Location
- Earl Street Stafford, West Midlands, ST16 2QR England

Information
- Type: Further education college
- Motto: Two Campuses, One Destination
- Established: 1978
- Department for Education URN: 130813 Tables
- Ofsted: Reports
- Principal: Craig Hodgson
- Gender: Mixed
- Age: 16+
- Website: https://nscg.ac.uk/stafford-campus

= Stafford College =

Stafford College is a large provider of further and higher education based in Stafford, England.
The college campus is on Earl Street in Stafford Town Centre. Qualifications taught include a wide range of A-levels, with additional choice offered through the Stafford Collegiate, which is a collaboration between Stafford College and other local education providers. The College also offers vocational subjects, often in industry-standard facilities. Music technology students learn in a suite of recording studios; beauty therapists gain skills in the Stafford Beauty Academy, which is a working salon open to the public. Workshops exist for students of Motor Vehicle, Trowel Occupations, Construction Plant, Plumbing and on-campus restaurants provide experience for students training in hospitality subjects.

Since 2016 Stafford College and Newcastle Under-Lyme College have merged into Newcastle and Stafford Colleges Group.

In 2004 the College built a new sports hall providing teaching facilities for students on sports-related subjects and recreational opportunities for other students.
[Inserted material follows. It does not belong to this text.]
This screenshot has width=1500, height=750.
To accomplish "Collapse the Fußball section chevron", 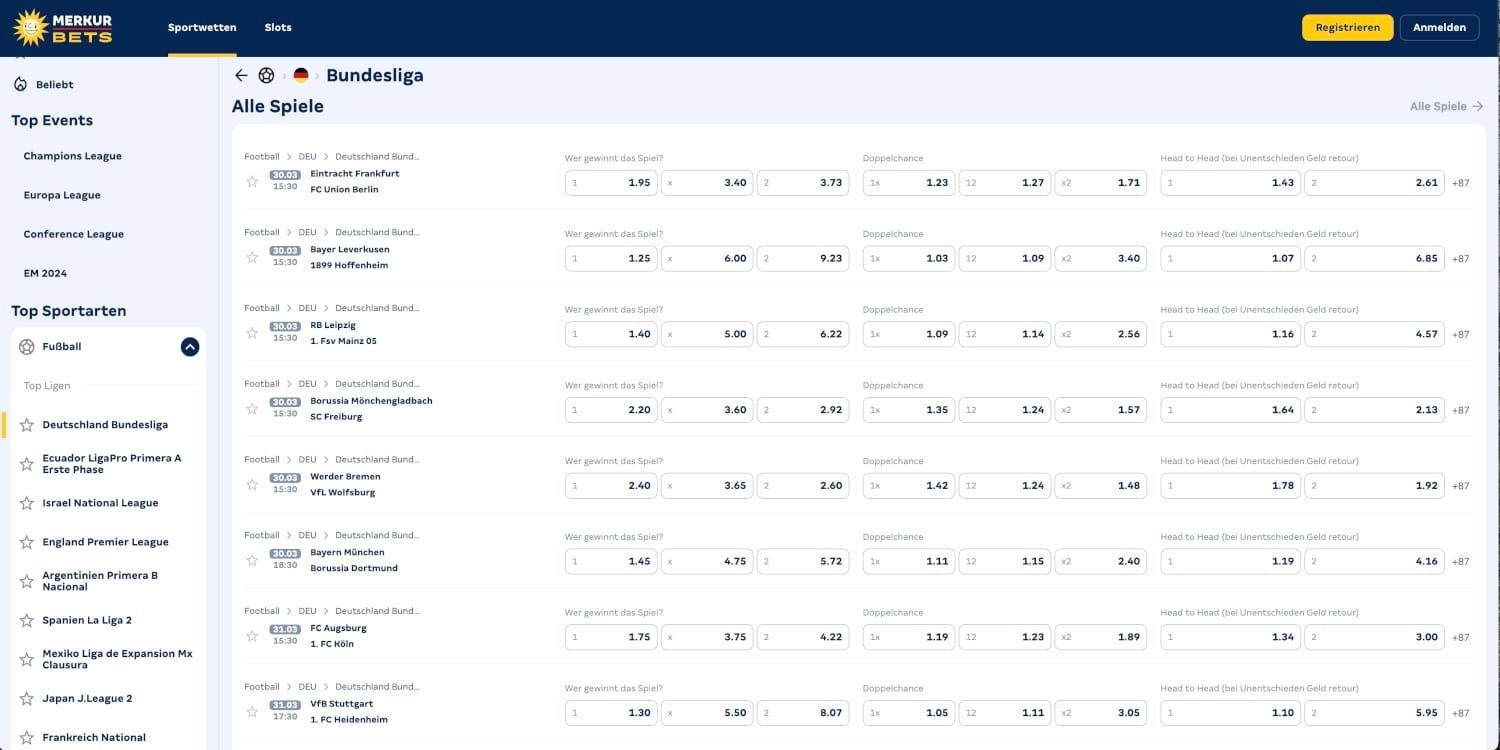I will pyautogui.click(x=189, y=346).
The following year it opened the Broad Eye building (named after the Broad Eye Windmill, located just across the road from the college), a dedicated centre with studio facilities for art and design subjects. This facility has since been razed to make room for more up-to-date facilities.

In September 2023, the campus opened its Skills and Innovation Centre. This is a 7,500 square meter, 3 story facility, that is equipped with leading edge equipment and state-of-the-art skills, construction, engineering and motor vehicle facilities, along with a 4-court sports hall, gym and 300-seat auditorium.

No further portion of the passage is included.